Unhappiness over Public Lands Development Corporation is at the rebellion level. People see it as a sneaky build-out initiative.

We are way overbuilt and over-trafficked, and the infrastructure is neither sufficient nor in working order.

I note this offering from a reader of the Ian Lind blog:

“I have some experience with life in both Hawaii and Oregon. Oregon is run like Germany, and I mean that in a complimentary way. In the public sphere everything works, everything is clean, people are invariably polite, conscientious and efficient. Hawaii, on the other hand, is more like Bangladesh or Uzbekistan.”

And this Facebook posting by the once-would-be-mayor Panos Prevedouros:

“Hawaii is … a Third World society with First World clothes and amenities.”

Oahu was a slower, less-crowded place when I arrived in January 1963. There was plenty of parking, even in Waikiki.

Bars weren’t allowed to be called that, so they just had signs saying “cocktails.”

The high-end eatery was Canlis, with either steak or fish, baked potato or rice, and the Canlis salad. There was a broil-your-own steak house ($5.95 with baked potato and salad bar) on Beach Walk. Chinatown was still Chinese and full of late-night saimin hole-in-the-walls.

I wish we’d have said no more suburban housing developments and no new car unless you showed a receipt for shipping your old one off-island. After all, we are an island. No limitless land like Las Vegas. How many people, houses and cars can we stuff in?

I do wish we had a better selection of high-paying jobs to keep more of our kids here, but we cannot seem to attract high-tech companies. They cite mediocre schools, an untrained workforce and being a minimum five-hour plane ride from the Mainland.

We had a chance to have a spaceport and space academy on the Big Island, but people shot it down as intrusive.

The train is called intrusive. Apparently more cars, more subdivisions and more strip malls are not.

And wouldn’t you say, given the trend nationwide, it’s time for us to make this a same-gender marriage state?

Also, shouldn’t we drop those public employee funded-pensions for future hires in favor of 401(k) or annuity plans? We’re $21 million underfunded, and making that up seems hopeless.

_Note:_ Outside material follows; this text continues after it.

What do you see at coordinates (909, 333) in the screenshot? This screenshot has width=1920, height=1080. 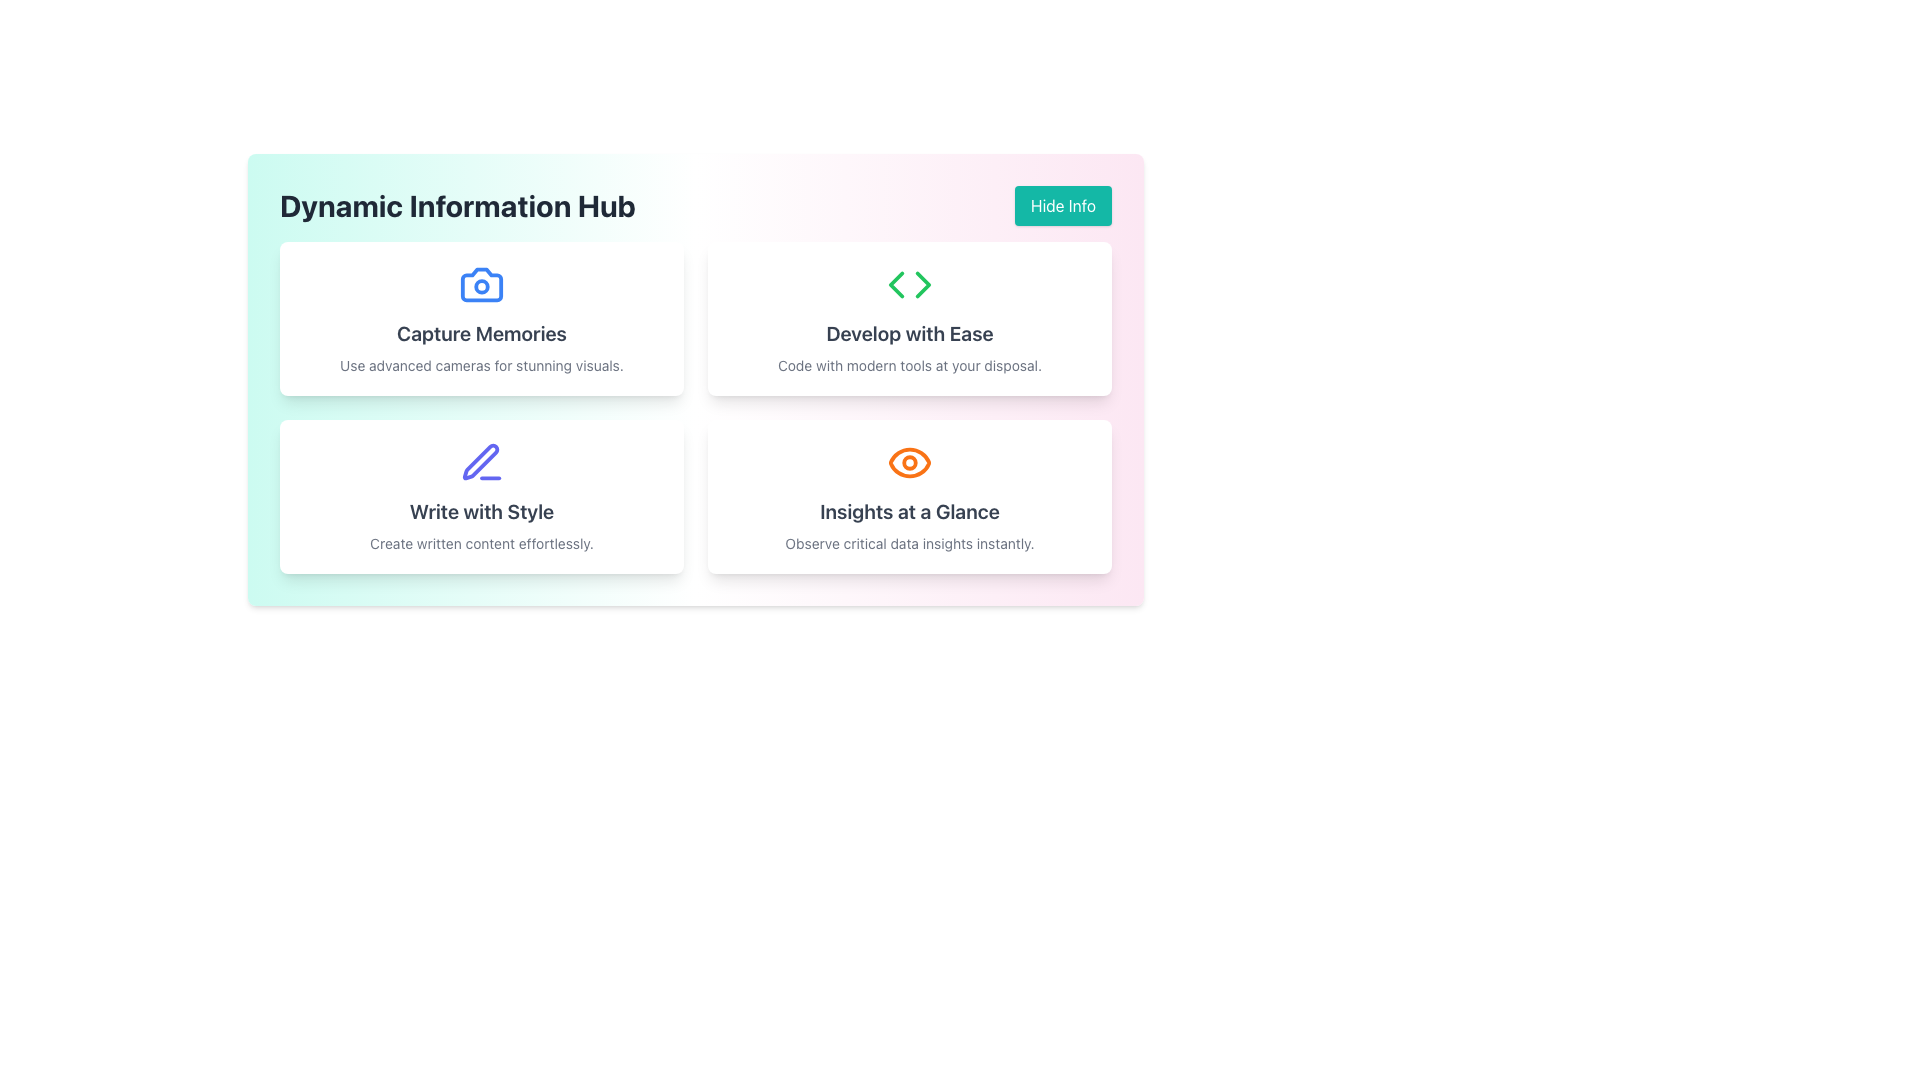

And as Marcus Oshiro of the state House Finance Committee said: This is not the year for public worker pay raises, and they are not likely.

Four years ago we had 45,908 full-time state employees budgeted at $10.37 billion. In 2012, we had fewer employees – 44,747 – budgeted at $11 billion. But those forced reductions in job slots (RIFs) have seriously crimped public services and really need to be restored – meaning a higher payroll.